> _Exercise description_
Word for word, restate the lines of the data below between those holding "Select the ASUSTeK" and "This screenshot has width=440, height=1429.", inclusive; pictures do not belong in the copy.

> _Study material_
--- START ---

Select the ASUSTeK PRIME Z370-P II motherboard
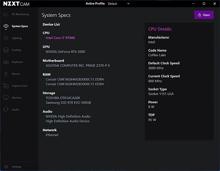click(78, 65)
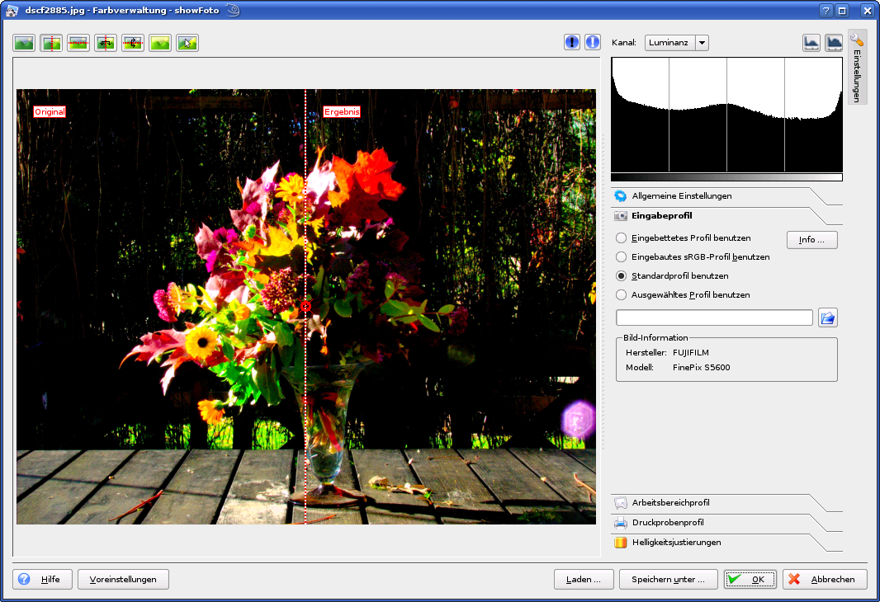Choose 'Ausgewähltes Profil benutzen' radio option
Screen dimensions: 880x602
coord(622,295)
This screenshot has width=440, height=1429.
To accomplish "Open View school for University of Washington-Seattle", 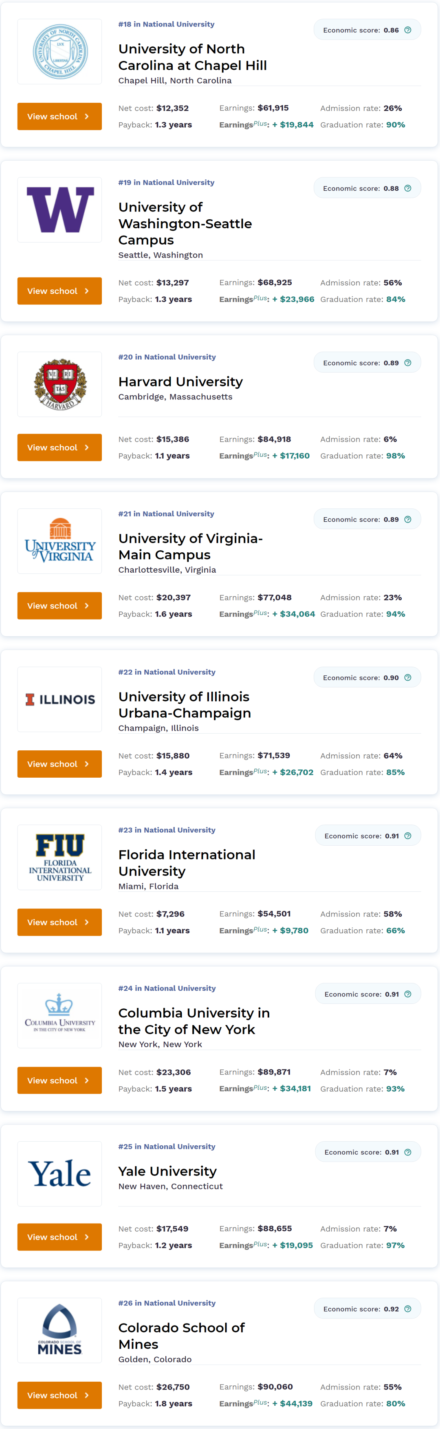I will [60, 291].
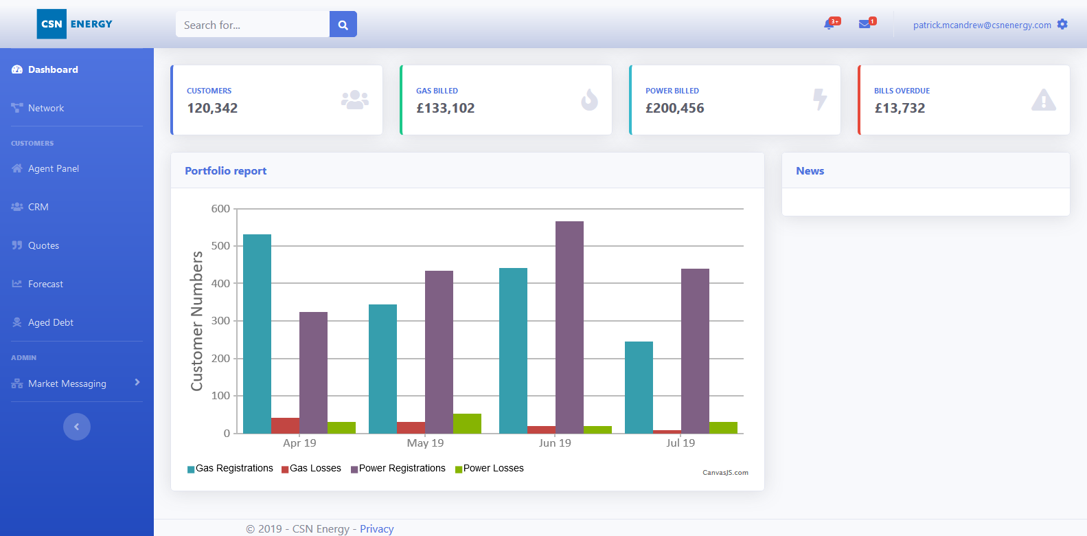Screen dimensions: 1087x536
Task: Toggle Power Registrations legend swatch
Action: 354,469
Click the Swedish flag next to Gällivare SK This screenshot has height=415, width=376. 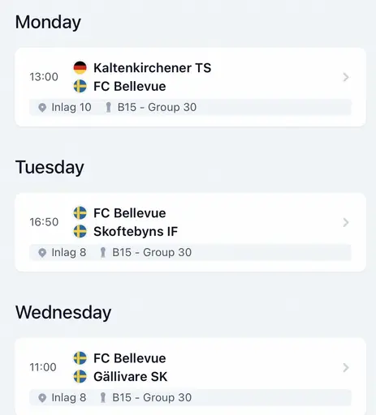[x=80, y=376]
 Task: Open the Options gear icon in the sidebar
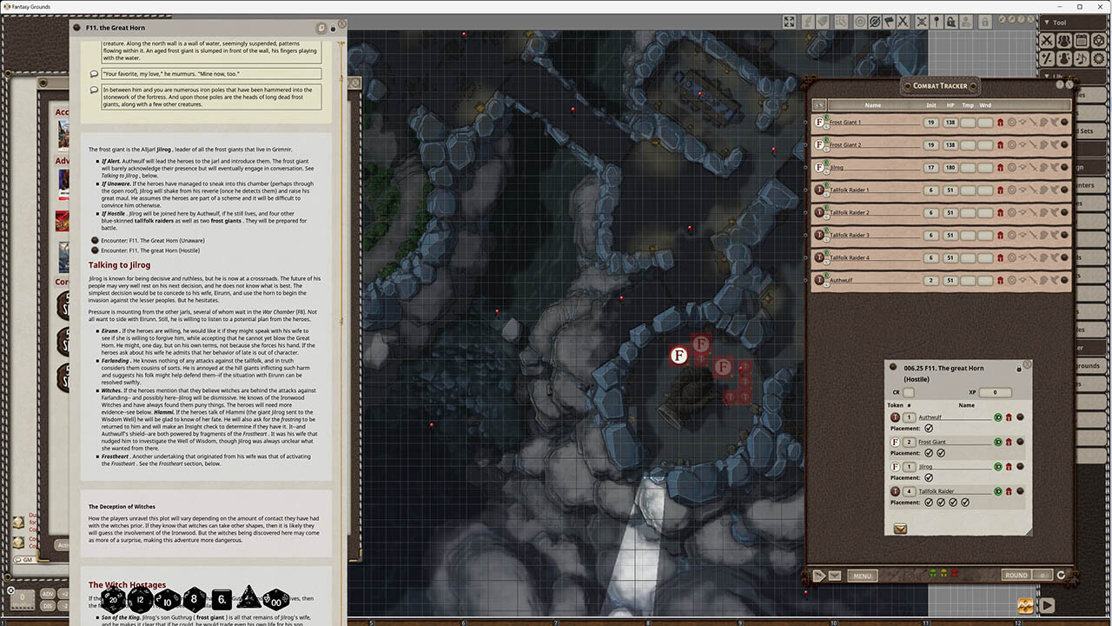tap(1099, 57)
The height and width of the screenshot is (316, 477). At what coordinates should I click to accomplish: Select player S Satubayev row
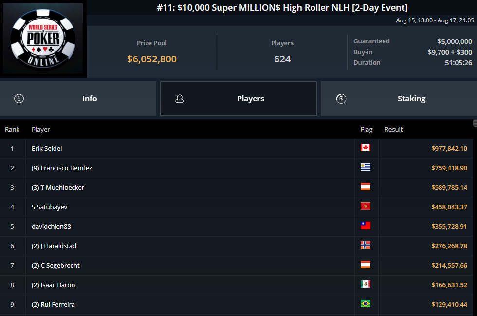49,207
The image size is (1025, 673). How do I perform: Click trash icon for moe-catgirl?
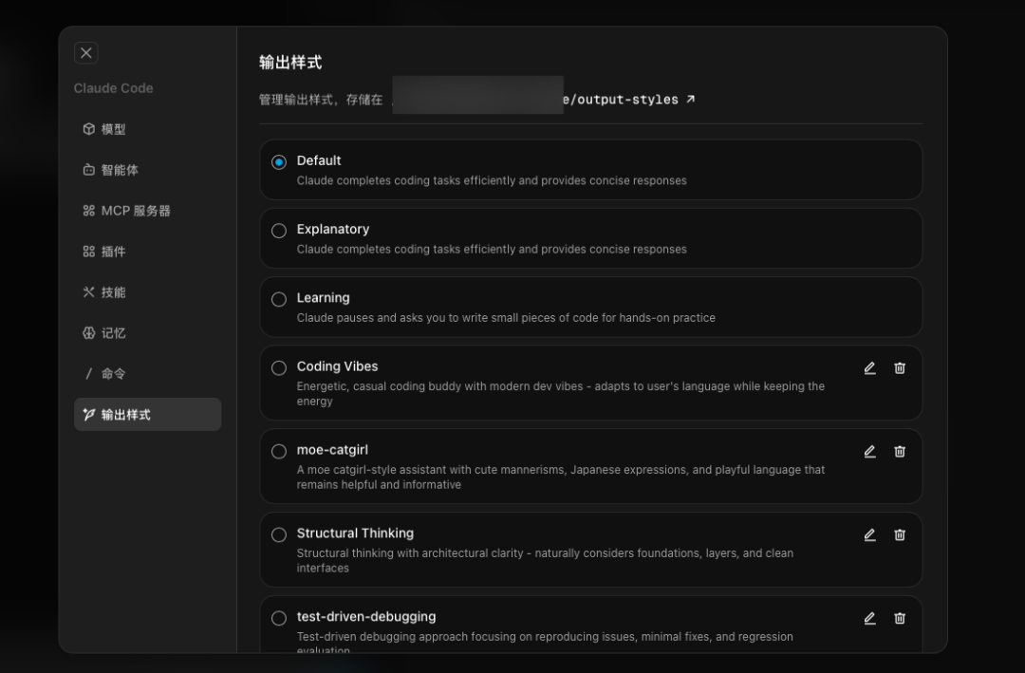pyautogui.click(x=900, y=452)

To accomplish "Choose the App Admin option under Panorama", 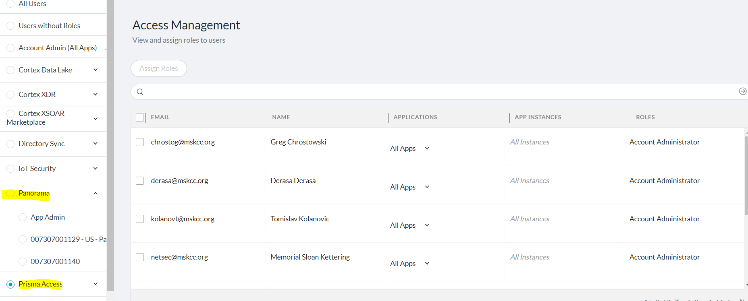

--- END ---
--- START ---

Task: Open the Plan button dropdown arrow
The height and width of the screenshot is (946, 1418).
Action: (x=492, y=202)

--- END ---
--- START ---

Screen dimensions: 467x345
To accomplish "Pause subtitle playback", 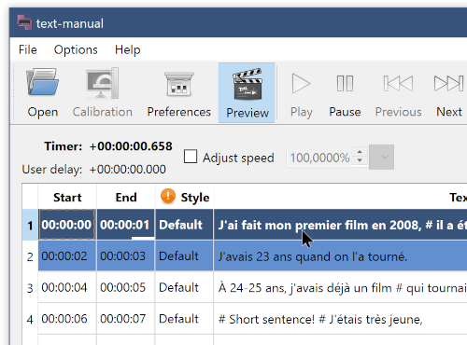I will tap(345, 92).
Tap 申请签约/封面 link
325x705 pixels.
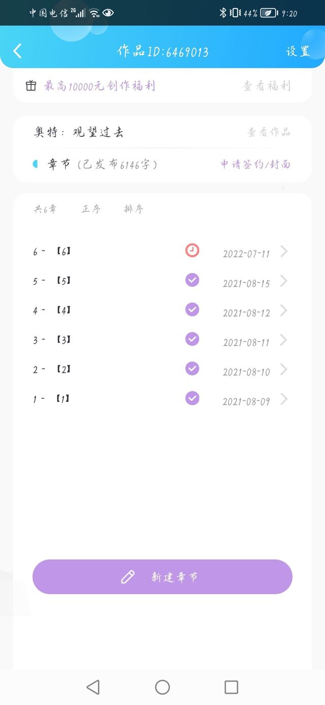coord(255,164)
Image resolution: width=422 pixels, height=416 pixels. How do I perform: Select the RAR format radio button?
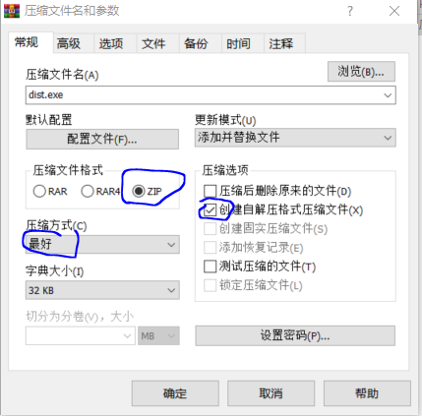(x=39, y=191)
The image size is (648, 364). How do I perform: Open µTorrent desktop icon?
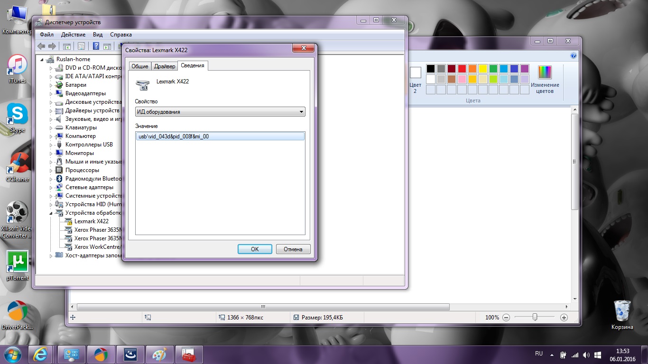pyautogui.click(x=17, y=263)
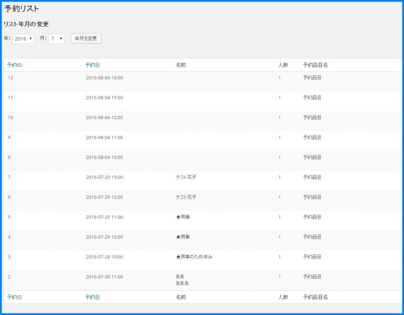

--- END ---

> _Your response_
Select the ASUSTeK PRIME Z370-P II motherboard
click(78, 65)
Choose 'Ausgewähltes Profil benutzen' radio option
Screen dimensions: 880x602
coord(622,295)
This screenshot has width=440, height=1429.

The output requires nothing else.